■ REQUIRED TASK
Please retype the lines below without any changes, from the line containing "help (688, 658)" through the line containing "(163, 254).", including both of those lines.

■ GIVEN DATA

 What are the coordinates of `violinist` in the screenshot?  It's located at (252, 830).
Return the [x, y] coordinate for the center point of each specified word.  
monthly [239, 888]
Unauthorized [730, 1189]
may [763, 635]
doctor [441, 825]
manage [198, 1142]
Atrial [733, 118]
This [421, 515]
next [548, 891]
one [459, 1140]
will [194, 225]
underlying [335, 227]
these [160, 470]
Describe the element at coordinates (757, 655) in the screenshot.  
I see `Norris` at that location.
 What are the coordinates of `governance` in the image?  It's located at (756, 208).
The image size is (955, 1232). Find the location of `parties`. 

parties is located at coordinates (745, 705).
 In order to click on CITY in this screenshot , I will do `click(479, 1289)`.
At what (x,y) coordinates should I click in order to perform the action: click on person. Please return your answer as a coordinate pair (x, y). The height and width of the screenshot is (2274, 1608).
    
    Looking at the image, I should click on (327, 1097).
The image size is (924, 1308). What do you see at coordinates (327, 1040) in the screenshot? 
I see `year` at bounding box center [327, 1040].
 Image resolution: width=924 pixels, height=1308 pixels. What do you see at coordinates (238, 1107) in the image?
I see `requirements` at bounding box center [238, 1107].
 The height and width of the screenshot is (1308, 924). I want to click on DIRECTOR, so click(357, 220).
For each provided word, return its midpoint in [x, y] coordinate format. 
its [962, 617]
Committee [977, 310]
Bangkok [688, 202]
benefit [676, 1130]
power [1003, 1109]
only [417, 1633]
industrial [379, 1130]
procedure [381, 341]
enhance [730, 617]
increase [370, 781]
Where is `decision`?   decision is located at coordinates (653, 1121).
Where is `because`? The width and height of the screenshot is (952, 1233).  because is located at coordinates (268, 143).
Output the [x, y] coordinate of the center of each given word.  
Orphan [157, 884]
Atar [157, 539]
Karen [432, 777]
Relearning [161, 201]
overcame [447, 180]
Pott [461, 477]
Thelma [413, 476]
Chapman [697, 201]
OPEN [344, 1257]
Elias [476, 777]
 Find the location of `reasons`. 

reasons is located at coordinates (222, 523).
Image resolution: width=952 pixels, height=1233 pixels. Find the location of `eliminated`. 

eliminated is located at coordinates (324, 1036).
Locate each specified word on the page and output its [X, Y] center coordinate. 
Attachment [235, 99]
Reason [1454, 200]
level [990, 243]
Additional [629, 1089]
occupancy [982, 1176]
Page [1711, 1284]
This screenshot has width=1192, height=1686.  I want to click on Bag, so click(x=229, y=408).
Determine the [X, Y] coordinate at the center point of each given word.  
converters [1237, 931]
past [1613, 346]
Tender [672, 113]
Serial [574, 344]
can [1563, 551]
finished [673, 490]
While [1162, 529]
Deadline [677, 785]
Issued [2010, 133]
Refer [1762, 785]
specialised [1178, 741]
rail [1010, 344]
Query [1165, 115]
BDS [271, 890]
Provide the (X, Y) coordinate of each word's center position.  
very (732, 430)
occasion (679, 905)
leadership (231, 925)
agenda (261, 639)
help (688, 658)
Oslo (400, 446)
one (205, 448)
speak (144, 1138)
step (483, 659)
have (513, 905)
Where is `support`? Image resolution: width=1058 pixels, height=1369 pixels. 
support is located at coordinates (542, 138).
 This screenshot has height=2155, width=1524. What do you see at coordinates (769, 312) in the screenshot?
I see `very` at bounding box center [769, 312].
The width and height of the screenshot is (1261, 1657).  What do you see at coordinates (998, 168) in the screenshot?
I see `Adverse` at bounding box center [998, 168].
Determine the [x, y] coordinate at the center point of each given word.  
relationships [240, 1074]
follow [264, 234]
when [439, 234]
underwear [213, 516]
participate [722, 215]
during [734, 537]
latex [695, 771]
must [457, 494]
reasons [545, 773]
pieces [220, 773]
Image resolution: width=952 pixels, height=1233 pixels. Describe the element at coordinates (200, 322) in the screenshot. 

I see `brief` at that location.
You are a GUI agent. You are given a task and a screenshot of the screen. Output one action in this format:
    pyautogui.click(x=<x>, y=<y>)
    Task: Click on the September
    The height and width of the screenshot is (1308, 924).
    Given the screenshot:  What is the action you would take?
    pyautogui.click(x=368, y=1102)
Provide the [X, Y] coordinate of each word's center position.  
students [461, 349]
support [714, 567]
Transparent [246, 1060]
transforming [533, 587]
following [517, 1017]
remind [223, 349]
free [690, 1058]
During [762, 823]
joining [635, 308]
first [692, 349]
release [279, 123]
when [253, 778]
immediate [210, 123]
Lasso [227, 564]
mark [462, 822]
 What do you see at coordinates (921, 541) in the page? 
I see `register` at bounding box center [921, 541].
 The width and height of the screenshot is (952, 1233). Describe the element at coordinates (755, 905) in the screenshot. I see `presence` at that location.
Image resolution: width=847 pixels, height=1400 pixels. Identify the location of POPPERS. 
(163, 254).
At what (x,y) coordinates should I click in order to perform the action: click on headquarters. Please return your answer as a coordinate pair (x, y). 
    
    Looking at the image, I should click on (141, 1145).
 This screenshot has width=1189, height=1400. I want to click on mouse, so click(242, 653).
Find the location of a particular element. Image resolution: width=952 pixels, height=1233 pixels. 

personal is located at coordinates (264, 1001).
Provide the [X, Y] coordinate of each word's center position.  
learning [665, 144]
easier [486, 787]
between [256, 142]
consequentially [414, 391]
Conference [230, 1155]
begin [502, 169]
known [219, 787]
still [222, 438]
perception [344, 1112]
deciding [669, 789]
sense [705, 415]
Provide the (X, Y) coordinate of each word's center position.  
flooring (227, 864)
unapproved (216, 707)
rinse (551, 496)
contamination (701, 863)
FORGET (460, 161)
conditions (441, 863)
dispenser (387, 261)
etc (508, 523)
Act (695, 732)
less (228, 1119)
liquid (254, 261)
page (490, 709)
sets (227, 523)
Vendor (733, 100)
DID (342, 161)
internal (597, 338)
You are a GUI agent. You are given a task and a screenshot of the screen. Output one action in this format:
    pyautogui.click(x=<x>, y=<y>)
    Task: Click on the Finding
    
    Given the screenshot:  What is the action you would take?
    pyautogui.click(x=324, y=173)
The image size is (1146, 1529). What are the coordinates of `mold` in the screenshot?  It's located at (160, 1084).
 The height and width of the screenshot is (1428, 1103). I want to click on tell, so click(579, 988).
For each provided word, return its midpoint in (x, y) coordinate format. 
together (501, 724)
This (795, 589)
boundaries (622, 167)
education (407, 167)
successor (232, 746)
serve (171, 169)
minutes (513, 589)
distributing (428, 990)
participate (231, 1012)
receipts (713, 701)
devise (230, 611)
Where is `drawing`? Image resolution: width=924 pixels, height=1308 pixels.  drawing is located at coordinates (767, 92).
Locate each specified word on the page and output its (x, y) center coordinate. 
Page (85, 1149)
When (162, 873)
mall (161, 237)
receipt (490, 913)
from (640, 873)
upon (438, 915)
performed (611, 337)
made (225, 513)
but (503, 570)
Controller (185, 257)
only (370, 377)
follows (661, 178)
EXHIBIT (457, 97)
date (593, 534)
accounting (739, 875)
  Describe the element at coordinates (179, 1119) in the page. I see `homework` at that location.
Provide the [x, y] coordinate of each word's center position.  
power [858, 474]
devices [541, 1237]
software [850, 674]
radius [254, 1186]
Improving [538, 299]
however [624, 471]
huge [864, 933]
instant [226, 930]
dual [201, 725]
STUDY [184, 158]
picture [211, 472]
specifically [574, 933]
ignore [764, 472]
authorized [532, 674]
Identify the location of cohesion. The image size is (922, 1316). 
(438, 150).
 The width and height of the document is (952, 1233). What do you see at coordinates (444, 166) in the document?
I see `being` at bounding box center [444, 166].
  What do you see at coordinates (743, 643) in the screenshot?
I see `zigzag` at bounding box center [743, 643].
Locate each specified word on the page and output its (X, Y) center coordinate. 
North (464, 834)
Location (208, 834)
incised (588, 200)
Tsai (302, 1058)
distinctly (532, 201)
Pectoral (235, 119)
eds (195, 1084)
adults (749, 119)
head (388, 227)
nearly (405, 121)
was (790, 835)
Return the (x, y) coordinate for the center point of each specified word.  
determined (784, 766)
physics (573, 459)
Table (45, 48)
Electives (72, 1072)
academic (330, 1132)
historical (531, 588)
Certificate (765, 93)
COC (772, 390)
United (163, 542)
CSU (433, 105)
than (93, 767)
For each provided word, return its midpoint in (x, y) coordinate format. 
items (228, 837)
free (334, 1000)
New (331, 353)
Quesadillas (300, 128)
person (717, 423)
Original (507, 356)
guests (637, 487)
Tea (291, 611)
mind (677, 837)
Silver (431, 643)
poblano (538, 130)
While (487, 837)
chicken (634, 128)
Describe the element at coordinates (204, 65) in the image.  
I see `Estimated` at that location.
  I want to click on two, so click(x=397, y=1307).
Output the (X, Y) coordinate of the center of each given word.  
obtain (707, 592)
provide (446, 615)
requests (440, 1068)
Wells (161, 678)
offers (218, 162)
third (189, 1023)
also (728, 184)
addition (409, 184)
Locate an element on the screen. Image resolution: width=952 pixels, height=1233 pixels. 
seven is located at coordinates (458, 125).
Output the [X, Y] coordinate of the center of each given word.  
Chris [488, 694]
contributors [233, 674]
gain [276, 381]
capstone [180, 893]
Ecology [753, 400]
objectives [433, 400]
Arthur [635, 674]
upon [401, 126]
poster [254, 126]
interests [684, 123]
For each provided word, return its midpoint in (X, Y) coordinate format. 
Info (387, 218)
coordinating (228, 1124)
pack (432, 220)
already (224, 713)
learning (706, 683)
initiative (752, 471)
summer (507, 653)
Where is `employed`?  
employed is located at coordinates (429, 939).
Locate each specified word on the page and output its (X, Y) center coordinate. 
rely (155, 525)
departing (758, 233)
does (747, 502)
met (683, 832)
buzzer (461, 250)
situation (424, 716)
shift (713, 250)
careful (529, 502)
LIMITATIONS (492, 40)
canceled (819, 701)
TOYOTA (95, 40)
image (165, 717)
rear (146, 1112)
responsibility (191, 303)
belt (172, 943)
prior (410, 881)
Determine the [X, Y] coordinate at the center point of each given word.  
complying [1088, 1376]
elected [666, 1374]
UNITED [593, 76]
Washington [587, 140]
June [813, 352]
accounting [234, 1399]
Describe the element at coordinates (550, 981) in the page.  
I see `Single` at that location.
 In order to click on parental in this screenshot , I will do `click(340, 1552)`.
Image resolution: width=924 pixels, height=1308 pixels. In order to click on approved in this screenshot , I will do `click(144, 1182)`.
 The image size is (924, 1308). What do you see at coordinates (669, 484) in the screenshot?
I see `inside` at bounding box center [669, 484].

■ SOLUTION FOR THIS PROBLEM
help (688, 658)
Oslo (400, 446)
one (205, 448)
speak (144, 1138)
step (483, 659)
have (513, 905)
Where is `support`? Image resolution: width=1058 pixels, height=1369 pixels. 
support is located at coordinates (542, 138).
 This screenshot has height=2155, width=1524. What do you see at coordinates (769, 312) in the screenshot?
I see `very` at bounding box center [769, 312].
The width and height of the screenshot is (1261, 1657).  What do you see at coordinates (998, 168) in the screenshot?
I see `Adverse` at bounding box center [998, 168].
Determine the [x, y] coordinate at the center point of each given word.  
relationships [240, 1074]
follow [264, 234]
when [439, 234]
underwear [213, 516]
participate [722, 215]
during [734, 537]
latex [695, 771]
must [457, 494]
reasons [545, 773]
pieces [220, 773]
Image resolution: width=952 pixels, height=1233 pixels. Describe the element at coordinates (200, 322) in the screenshot. 

I see `brief` at that location.
You are a GUI agent. You are given a task and a screenshot of the screen. Output one action in this format:
    pyautogui.click(x=<x>, y=<y>)
    Task: Click on the September
    The height and width of the screenshot is (1308, 924).
    Given the screenshot:  What is the action you would take?
    pyautogui.click(x=368, y=1102)
Provide the [X, Y] coordinate of each word's center position.  
students [461, 349]
support [714, 567]
Transparent [246, 1060]
transforming [533, 587]
following [517, 1017]
remind [223, 349]
free [690, 1058]
During [762, 823]
joining [635, 308]
first [692, 349]
release [279, 123]
when [253, 778]
immediate [210, 123]
Lasso [227, 564]
mark [462, 822]
 What do you see at coordinates (921, 541) in the page? 
I see `register` at bounding box center [921, 541].
 The width and height of the screenshot is (952, 1233). Describe the element at coordinates (755, 905) in the screenshot. I see `presence` at that location.
Image resolution: width=847 pixels, height=1400 pixels. Identify the location of POPPERS. 
(163, 254).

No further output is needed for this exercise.